## Data in this exercise

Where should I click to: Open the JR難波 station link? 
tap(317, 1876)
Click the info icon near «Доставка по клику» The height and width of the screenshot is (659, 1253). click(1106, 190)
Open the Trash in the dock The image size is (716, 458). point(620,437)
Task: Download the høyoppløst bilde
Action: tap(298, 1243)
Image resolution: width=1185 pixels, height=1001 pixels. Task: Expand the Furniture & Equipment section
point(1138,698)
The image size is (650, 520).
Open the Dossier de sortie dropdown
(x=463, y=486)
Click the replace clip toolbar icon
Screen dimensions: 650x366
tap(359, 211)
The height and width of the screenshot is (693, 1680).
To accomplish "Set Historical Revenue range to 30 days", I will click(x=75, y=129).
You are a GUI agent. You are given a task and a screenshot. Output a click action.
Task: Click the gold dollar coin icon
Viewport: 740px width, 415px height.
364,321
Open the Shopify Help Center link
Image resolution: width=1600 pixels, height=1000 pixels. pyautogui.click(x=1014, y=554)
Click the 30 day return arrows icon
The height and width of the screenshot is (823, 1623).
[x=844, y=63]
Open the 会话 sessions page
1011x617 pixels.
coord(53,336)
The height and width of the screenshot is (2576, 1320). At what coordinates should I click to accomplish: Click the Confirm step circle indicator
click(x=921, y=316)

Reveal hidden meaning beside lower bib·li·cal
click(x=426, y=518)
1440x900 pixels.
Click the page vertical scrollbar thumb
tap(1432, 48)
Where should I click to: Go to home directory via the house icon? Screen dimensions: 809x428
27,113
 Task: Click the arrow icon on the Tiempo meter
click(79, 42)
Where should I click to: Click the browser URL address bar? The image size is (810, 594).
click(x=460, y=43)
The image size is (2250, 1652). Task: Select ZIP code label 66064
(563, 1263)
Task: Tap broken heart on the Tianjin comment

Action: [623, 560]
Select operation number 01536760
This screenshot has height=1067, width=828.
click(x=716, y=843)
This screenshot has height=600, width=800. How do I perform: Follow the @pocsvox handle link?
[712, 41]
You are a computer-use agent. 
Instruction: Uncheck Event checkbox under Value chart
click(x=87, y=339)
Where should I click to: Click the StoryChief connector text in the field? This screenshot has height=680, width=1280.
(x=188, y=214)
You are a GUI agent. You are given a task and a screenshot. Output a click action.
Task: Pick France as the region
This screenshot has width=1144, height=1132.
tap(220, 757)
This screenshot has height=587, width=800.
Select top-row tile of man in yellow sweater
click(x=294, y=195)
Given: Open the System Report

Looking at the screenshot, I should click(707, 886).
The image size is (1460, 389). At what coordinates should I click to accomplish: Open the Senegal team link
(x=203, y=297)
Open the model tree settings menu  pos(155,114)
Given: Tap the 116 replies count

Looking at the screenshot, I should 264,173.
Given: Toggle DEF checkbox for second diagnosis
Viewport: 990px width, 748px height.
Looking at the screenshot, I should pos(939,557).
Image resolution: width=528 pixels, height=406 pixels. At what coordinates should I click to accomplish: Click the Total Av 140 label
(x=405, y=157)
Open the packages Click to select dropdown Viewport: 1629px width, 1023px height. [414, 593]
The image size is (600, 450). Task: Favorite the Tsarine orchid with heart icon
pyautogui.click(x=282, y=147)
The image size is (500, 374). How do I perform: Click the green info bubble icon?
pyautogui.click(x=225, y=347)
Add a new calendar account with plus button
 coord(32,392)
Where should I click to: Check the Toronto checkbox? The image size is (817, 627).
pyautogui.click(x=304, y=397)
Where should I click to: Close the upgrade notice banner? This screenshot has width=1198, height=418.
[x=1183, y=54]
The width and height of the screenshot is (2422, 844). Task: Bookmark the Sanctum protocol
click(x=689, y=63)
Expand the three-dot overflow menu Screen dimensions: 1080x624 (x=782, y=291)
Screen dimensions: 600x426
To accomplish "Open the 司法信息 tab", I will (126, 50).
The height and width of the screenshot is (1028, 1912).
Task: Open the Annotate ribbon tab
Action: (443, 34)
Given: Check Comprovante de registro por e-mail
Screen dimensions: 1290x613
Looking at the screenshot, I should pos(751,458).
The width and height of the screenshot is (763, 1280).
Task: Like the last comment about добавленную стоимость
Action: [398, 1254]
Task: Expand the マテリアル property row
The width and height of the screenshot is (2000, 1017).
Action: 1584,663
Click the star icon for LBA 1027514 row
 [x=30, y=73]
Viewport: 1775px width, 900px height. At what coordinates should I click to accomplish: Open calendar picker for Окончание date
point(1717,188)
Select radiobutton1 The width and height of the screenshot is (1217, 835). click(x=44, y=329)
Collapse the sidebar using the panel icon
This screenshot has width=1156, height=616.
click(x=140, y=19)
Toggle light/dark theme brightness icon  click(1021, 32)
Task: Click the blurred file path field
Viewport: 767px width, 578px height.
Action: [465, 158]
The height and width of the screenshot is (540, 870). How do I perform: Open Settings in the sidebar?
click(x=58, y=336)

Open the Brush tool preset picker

## What this task involves
Copy out every line in the records where the word "menu" is found.

## Finished task
Open the model tree settings menu  pos(155,114)
Expand the three-dot overflow menu Screen dimensions: 1080x624 (x=782, y=291)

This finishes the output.